* _Exercise brief_
Restate word for word only the lines running from the one with "Click the word CERTIFIED in the subtitle" to the end of the data, both ends included. Omit any pictures.

________________________

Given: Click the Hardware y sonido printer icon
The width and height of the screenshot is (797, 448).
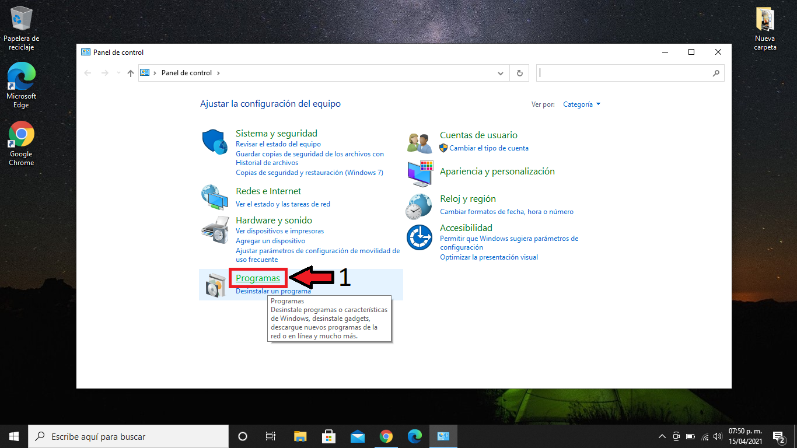Looking at the screenshot, I should point(214,229).
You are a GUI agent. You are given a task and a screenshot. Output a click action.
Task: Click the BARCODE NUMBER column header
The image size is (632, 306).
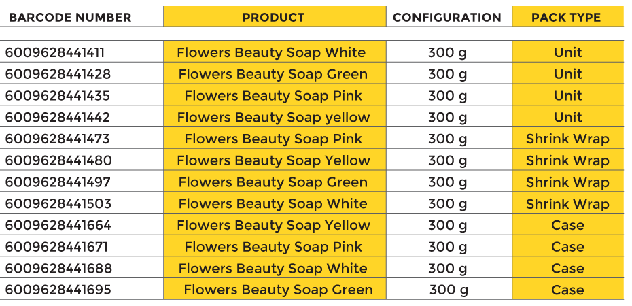pos(70,18)
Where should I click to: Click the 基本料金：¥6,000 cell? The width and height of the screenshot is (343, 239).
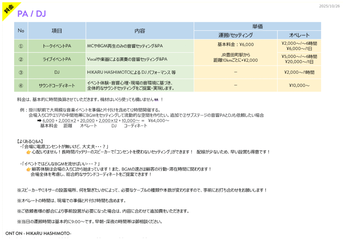point(235,45)
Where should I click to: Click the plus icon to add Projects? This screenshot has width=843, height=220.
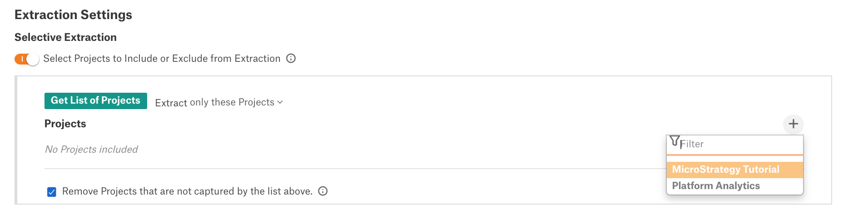tap(793, 124)
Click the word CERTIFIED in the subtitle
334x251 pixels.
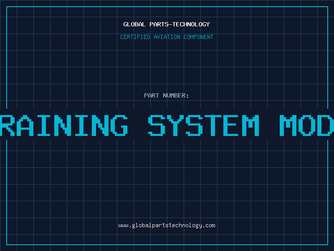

________________________

* _Expected answer_
Click the word CERTIFIED in the subtitle
334x251 pixels.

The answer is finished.